Bu roman gerçekler üzerinde hayaller kurularak yazıldı en çok da insanların insanca yönü üzerinde durularak Lale Devri'nin hükümdarı Sultan III. Ahmed ile bu devrin ruhunun nakkaşı Levni'nin tarihin akışı içerisinde sivrilen kişiliklerinin de bir tahlili aynı zamanda.
Bu romandaki insanı anlatan bazı öyküler kendi sınırları içinde kalmış bazıları ise tarihin akışını değiştirmiş.
Romanın temel kahramanları ve ölüm tarihleri gerçektir ancak olayların birbirine bağlanışı kurgulanmıştır. Buna gerçekleri hayallerle genişleten ve zenginleştiren bir canlandırma da denebilir. Okuyucunun zihninde "Acaba?" sorusu daima cevapsız kalacak ve hayaller de hiç bitmemek üzere sürecektir.

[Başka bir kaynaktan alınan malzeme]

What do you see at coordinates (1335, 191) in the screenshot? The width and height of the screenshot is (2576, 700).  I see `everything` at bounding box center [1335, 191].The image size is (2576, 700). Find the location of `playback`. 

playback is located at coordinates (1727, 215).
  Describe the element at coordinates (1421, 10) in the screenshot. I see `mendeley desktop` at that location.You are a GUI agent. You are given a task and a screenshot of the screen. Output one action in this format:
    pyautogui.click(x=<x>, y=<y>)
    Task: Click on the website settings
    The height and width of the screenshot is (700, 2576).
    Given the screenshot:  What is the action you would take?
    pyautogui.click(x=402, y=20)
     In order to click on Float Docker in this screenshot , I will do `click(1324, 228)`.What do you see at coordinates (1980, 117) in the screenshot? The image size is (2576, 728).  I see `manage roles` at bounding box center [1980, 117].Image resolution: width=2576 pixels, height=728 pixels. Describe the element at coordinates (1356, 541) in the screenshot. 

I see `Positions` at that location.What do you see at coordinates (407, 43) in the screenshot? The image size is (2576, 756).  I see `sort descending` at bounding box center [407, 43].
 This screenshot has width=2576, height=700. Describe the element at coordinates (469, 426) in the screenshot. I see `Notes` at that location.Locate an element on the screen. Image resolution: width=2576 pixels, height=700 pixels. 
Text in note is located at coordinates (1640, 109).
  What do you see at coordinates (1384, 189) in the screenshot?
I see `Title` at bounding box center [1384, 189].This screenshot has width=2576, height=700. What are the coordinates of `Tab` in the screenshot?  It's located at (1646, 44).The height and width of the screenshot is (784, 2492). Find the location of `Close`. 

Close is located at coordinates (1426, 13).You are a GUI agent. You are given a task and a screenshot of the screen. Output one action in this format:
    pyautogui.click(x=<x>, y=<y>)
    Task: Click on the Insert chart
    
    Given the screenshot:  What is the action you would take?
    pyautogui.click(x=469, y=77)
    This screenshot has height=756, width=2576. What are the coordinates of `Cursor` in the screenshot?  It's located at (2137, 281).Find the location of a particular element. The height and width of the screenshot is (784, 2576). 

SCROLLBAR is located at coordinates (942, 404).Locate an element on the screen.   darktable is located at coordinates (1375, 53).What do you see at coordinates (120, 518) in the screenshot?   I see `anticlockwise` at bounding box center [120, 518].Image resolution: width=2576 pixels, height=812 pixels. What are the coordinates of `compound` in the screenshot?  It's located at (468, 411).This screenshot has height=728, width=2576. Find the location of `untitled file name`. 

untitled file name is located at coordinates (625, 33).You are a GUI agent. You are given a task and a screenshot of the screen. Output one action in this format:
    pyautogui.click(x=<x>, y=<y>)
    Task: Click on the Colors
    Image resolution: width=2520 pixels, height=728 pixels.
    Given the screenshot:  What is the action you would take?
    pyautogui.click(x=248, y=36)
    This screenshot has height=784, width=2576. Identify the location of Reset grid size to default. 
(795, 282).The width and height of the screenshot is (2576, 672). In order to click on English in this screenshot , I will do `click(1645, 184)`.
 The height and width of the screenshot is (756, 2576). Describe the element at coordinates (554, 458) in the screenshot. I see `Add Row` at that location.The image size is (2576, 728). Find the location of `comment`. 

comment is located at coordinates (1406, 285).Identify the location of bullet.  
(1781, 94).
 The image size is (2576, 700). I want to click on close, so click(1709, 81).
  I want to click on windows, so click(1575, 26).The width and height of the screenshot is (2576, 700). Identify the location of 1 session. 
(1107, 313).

Lale Devri tıpkı bir masal gibidir ama alışıldığı gibi mutlu sonla bitmeyen bir masal. Zaten romanda da uzunca bir masal anlatılır her masal gibi biraz gerçek payı biraz kıssadan hisse bolca hayal olan...
Lale bahçelerinde kalan gölgenin biçimi ise okuyucunun hayaline bırakılır.